Wednesday, May 03, 2006

friedman

alas, thomas friedman's latest is hiding behind the NYTimes firewall. it's too bad more people won't get to read it. not because i agree with what he says, but because the column itself is a perfect example of what is wrong with people writing about what is wrong with the democratic party.

here's a quick summary: tom is proposing a third party, an environmentalists party. never mind that we already have one, the greens are too liberal for tom. what he wants is a party that's not only environmentalists, but also "big, strategic, centrist and forward-looking." isn't that what these guys have been trying to turn the democratic party into?

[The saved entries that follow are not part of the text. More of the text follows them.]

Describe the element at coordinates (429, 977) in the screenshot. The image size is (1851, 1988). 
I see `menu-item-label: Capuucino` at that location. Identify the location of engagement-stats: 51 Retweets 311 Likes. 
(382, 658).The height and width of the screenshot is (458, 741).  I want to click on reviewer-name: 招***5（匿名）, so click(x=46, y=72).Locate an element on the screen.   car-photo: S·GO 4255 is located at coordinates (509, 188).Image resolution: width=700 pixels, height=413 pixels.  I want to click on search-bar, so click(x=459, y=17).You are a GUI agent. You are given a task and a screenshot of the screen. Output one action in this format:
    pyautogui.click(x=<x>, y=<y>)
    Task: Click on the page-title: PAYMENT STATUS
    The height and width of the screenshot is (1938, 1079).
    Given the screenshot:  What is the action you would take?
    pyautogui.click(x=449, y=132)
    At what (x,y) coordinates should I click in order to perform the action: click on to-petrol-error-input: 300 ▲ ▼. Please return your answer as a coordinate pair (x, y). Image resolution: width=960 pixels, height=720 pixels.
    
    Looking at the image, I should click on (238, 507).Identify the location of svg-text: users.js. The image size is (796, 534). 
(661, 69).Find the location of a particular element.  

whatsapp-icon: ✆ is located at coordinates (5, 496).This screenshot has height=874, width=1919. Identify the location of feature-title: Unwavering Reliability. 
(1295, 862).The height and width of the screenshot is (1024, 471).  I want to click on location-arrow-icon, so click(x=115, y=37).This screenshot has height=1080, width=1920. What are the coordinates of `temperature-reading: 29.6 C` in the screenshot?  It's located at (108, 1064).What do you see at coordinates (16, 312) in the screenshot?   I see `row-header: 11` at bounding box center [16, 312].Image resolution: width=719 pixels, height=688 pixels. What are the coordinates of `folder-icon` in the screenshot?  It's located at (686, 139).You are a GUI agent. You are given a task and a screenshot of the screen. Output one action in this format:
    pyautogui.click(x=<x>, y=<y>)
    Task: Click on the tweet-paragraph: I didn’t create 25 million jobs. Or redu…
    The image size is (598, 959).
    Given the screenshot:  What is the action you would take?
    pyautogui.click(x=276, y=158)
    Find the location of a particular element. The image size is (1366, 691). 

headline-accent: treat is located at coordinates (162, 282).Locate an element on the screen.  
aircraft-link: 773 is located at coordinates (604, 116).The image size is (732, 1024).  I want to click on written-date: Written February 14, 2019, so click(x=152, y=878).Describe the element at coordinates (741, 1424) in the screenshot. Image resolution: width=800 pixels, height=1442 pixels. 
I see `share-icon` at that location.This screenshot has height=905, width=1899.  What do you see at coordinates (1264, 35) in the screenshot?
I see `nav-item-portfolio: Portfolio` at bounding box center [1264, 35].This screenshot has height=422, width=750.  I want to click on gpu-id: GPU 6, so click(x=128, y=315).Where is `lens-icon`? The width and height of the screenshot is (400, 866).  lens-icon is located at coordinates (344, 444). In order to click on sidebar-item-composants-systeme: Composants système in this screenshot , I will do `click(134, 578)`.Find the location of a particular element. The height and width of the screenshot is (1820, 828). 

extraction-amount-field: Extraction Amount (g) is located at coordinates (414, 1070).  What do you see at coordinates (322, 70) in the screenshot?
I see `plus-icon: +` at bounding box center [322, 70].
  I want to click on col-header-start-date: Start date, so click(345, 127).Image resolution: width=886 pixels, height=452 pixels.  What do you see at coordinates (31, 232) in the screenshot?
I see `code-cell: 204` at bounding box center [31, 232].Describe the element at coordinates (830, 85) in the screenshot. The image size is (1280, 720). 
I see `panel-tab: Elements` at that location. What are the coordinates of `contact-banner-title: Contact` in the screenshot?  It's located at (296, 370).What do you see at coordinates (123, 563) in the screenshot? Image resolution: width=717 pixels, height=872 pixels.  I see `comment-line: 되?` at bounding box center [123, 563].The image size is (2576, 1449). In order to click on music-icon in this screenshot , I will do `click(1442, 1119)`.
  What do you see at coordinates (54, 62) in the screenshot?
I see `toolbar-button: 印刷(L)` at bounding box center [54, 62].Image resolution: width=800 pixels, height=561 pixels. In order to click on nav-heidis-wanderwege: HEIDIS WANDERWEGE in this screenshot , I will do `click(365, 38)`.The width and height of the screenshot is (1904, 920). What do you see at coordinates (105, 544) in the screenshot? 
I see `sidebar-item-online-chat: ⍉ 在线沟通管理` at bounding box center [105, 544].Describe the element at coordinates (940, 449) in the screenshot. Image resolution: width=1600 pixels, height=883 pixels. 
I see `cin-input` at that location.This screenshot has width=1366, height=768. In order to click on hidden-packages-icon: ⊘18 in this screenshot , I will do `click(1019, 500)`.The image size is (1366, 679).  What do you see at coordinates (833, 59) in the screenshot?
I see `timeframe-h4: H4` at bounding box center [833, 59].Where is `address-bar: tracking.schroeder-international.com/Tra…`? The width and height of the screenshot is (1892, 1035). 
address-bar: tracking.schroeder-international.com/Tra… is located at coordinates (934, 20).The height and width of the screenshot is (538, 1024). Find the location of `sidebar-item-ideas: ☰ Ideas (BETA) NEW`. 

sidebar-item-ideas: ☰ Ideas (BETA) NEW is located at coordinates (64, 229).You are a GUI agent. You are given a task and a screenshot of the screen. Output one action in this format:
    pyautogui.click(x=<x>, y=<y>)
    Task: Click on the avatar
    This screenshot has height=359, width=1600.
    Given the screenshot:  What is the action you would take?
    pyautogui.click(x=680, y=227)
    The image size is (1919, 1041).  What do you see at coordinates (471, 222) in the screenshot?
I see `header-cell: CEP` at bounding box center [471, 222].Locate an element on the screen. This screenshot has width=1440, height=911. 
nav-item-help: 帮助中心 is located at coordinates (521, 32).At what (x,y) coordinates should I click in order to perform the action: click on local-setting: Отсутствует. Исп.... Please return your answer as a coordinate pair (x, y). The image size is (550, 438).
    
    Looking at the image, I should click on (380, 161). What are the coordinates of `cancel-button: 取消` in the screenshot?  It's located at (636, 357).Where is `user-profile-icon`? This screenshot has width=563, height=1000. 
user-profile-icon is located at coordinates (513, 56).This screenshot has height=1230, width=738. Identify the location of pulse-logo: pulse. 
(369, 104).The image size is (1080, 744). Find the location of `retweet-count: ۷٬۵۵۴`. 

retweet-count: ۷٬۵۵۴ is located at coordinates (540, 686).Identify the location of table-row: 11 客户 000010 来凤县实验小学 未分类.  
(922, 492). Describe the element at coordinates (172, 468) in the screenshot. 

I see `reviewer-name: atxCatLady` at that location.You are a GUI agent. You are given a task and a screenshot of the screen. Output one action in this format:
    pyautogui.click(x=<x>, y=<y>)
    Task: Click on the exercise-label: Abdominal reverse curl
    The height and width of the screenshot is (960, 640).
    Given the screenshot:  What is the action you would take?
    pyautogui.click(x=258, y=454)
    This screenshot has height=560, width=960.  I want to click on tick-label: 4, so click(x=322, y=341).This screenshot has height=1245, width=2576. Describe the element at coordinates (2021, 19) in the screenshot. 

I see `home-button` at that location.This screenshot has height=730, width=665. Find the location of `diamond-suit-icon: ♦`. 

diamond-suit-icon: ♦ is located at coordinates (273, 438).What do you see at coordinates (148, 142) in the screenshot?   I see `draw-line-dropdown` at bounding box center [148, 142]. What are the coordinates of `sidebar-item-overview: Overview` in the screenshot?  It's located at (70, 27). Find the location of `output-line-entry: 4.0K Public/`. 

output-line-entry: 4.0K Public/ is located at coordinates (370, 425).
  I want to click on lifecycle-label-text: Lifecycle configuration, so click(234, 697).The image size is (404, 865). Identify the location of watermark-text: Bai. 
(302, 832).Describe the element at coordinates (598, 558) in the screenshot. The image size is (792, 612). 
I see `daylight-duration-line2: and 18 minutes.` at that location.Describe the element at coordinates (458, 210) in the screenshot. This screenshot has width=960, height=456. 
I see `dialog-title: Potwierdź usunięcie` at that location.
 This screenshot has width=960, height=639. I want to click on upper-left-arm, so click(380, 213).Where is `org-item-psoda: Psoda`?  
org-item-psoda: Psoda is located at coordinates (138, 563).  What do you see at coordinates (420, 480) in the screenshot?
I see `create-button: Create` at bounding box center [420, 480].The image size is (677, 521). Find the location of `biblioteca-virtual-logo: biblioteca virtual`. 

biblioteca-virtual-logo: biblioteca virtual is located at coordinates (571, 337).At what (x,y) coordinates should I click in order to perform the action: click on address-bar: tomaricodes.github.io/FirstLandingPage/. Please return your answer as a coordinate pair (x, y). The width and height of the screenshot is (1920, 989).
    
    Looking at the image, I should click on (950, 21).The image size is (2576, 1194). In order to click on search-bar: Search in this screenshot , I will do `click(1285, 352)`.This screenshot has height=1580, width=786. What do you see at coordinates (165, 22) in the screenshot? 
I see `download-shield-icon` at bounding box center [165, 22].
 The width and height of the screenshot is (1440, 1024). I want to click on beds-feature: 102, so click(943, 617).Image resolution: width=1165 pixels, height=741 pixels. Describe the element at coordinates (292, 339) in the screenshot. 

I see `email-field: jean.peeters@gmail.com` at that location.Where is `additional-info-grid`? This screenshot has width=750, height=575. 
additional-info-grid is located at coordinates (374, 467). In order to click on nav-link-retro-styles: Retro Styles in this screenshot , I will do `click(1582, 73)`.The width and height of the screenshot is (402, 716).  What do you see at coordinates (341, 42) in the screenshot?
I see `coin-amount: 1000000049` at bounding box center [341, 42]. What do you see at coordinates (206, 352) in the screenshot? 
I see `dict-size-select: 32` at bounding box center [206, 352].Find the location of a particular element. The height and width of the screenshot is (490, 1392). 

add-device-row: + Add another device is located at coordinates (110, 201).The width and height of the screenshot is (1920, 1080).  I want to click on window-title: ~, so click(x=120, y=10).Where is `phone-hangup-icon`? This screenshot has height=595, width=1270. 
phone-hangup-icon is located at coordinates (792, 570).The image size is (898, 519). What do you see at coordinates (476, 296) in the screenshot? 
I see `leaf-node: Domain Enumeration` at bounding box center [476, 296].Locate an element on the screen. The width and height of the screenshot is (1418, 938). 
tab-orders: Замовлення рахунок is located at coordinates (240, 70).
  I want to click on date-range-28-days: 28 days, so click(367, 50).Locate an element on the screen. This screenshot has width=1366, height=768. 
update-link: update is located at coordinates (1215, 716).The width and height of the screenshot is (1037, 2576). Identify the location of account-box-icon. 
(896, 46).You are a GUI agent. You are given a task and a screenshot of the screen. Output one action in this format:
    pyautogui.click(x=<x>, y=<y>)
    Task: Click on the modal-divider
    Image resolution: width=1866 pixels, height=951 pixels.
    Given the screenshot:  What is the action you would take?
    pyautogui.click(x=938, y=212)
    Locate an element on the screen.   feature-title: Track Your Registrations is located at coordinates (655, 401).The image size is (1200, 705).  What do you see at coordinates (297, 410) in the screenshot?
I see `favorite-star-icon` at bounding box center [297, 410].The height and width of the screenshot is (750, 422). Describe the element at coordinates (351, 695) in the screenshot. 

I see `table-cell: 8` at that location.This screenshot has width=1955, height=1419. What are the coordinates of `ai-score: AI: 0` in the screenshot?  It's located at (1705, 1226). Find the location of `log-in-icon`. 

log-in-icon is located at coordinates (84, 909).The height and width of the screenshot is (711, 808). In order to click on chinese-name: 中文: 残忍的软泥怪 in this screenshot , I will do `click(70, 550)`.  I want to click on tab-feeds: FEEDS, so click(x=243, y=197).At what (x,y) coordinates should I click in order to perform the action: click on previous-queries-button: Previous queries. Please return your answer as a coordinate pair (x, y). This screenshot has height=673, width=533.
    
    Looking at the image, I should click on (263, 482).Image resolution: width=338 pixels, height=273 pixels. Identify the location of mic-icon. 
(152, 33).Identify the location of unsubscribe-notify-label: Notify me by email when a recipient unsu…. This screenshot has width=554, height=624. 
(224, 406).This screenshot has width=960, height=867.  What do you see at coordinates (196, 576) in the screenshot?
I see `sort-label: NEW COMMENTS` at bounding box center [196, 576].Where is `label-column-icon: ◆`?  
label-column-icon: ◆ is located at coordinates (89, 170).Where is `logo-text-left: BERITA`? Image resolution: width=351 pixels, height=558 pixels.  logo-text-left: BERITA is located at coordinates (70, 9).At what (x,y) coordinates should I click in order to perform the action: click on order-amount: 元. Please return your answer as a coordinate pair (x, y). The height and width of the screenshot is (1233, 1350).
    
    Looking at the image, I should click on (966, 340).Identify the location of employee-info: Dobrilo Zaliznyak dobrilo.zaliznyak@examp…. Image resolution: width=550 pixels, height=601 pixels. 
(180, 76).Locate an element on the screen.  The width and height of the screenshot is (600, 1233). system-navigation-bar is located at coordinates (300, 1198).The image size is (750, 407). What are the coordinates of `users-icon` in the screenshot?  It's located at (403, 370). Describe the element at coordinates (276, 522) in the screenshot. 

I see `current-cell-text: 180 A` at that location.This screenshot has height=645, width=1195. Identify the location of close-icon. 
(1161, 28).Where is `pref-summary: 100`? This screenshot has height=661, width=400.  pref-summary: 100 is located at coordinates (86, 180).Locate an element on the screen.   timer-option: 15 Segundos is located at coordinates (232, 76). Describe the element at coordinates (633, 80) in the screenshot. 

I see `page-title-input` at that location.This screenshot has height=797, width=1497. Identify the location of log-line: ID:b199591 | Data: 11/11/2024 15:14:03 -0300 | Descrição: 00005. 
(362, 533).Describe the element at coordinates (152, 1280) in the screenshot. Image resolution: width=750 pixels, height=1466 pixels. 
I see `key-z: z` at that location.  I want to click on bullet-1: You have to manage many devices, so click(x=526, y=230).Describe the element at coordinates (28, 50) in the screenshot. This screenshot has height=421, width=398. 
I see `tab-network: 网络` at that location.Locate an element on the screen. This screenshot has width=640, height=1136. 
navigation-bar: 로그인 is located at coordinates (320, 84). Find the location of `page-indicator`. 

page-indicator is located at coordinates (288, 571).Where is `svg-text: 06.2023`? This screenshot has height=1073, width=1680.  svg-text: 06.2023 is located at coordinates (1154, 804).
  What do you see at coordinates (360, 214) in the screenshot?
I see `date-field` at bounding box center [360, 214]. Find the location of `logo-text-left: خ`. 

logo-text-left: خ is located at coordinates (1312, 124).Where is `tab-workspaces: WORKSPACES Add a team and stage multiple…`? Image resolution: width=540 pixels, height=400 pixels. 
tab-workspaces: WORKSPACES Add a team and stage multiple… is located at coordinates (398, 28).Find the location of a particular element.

that's just it, for more than a decade the leaders of the democratic party have been trying to remake it into a centrist party. and to a large extent they have succeeded. as real liberals become rarer and rarer in the national party, the bland pro-war pro-business democrats are now the norm. whenever the grassroots starts to rebel and push someone who doesn't fit with the DLC's agenda (e.g. the howard dean nomination), panic ensues and there is an inevitable clampdown by party leaders.

thomas friedman is the classic DLC-brand centrist. he's pro-business, pro-war and pro-environment (in that fuzzy, don't-rock-the-economic-system kind of way). and yet even with the national democratic party already largely remade in his image, friedman is dissatisfied. in his proposal for a new third party, the democrats are lumped in with the republicans, as politicians who do little more than pandering and point-scoring "masquerading as governing." and on this point friedman is right. but what he doesn't get is the pandering is largely a product of people like friedman; people who shriek about the values of centrism whenever the national party tries to take a principled stand.

friedman's column is a perfect example of why the DLC is so wrong for the democratic party. the last 14 years of "stealing republican issues" and pandering to wall street doesn't make him any happier with the democratic party. the strategy was supposed to cater to people like friedman and yet friedman himself doesn't even notice.